## Work instruction:
The entries that follow must be written out exactly, without any of the pictures they contain.
-----
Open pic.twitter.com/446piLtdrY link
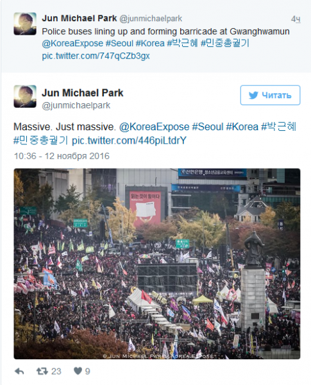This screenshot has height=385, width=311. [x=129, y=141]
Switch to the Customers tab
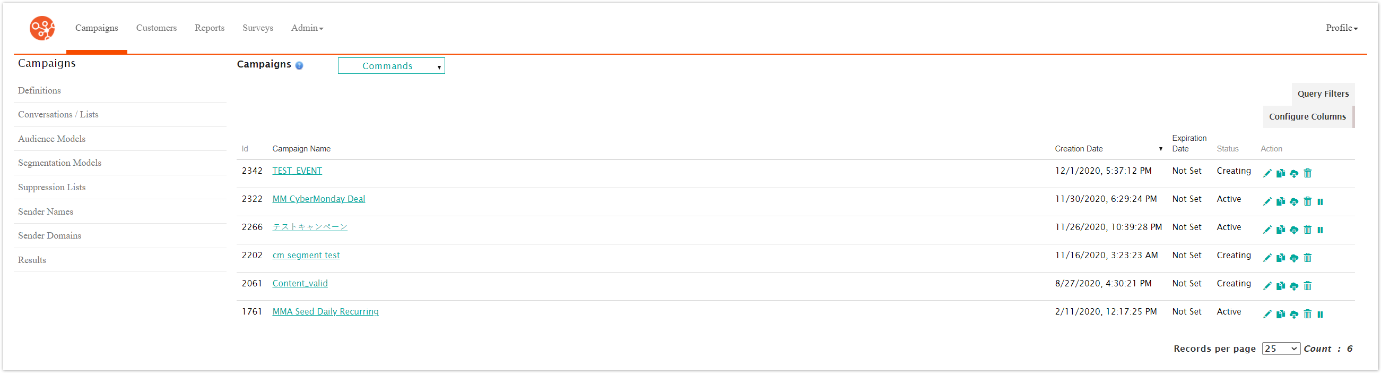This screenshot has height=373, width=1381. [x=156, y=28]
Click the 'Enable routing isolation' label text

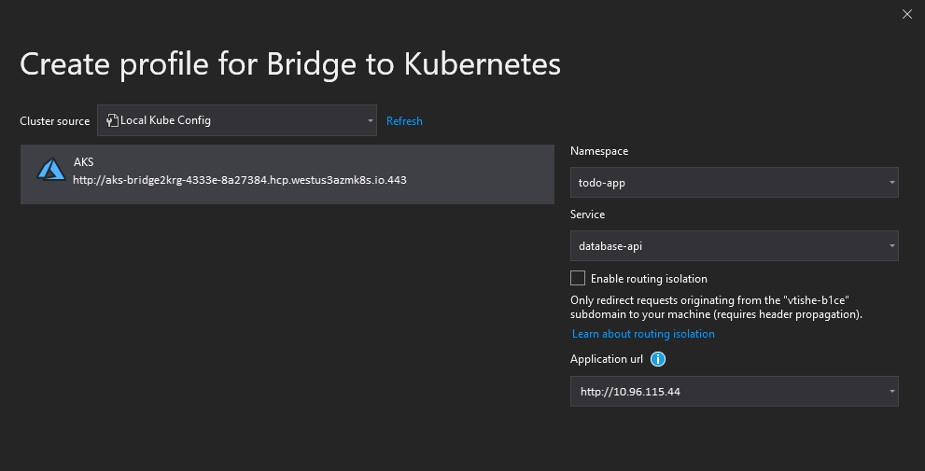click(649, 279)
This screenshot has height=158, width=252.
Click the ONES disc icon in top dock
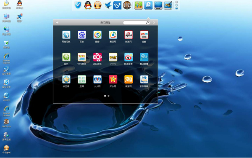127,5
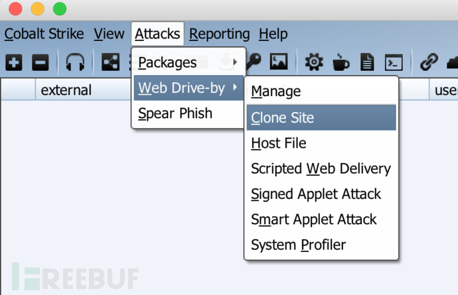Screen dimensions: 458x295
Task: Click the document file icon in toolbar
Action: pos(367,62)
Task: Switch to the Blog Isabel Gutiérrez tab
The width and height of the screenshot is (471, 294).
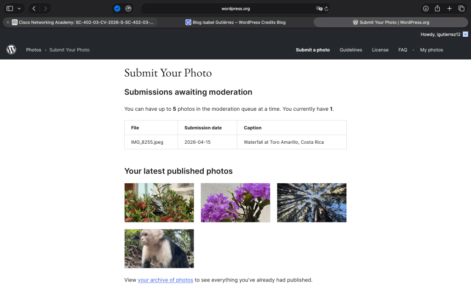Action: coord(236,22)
-----
## Task result:
Open pic.twitter.com/446piLtdrY link
This screenshot has height=385, width=311. [x=129, y=141]
Switch to the Customers tab
This screenshot has height=373, width=1381. [x=156, y=28]
Click the 'Enable routing isolation' label text

click(649, 279)
This screenshot has height=158, width=252.
Click the ONES disc icon in top dock
127,5
Screen dimensions: 458x295
Task: Click the document file icon in toolbar
Action: pos(367,62)
Task: Switch to the Blog Isabel Gutiérrez tab
The width and height of the screenshot is (471, 294).
Action: coord(236,22)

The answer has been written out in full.